* **PROBLEMS TO SOLVE**:
1) Answer these questions about the article on tax mistakes, using what it states:
(a) What flat rate per square foot did the IRS set for the home office deduction in 2013?
(b) What monthly mortgage payment amount appears in the example of a taxpayer whose business routinely loses money?
(c) How many dependent kids does that same taxpayer have?
2) From the article on tax mistakes, list every number that appears, whether written as digits or as a word.
3) Write the next part of the article on tax mistakes, picking up after its final sentence.

10 Worst Mistakes to Make on Your Taxes

Getting Greedy With Deductions
You can't claim your kitchen as your home office even if that's where you do all your office work. iStock/Thinkstock

It's easy to get carried away when you start itemizing deductions, especially if you own your own business. The more receipts you add to the expense pile, the lower your taxable income. Suddenly every Office Depot purchase and Panera breakfast starts to look like a legitimate business expense. Be super careful, though. The IRS might start to wonder how a taxpayer whose business routinely loses money can afford a $3,000 mortgage payment and four dependent kids.

Here are some tax deductions traps to avoid [sources: IRS, Bell and IRS]:

  • Home office: The IRS greatly simplified the home office deduction in 2013 — a flat $5 per square foot — but there are still strict rules for what qualifies as an office. The space needs to be used "regularly and exclusively" for business and it must be your "principal place of business." A laptop on your kitchen table is not a home office.

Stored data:
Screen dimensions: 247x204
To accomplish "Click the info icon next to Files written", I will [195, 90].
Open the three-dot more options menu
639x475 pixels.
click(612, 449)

* **ANSWERS GIVEN**:
1)
(a) $5 per square foot
(b) $3,000
(c) Four

2)
10
$3,000
four
2013
$5

3)
  • Medical expenses: You can deduct medical expenses not covered by insurance, but only the amount that exceeds 10 percent of your adjusted gross income (7.5 percent if you're 65 or older).
  • Charitable donations: Make sure the organization qualifies as tax exempt. Also, all donated items must be in "good or better" condition, so your worn sweaters may not count.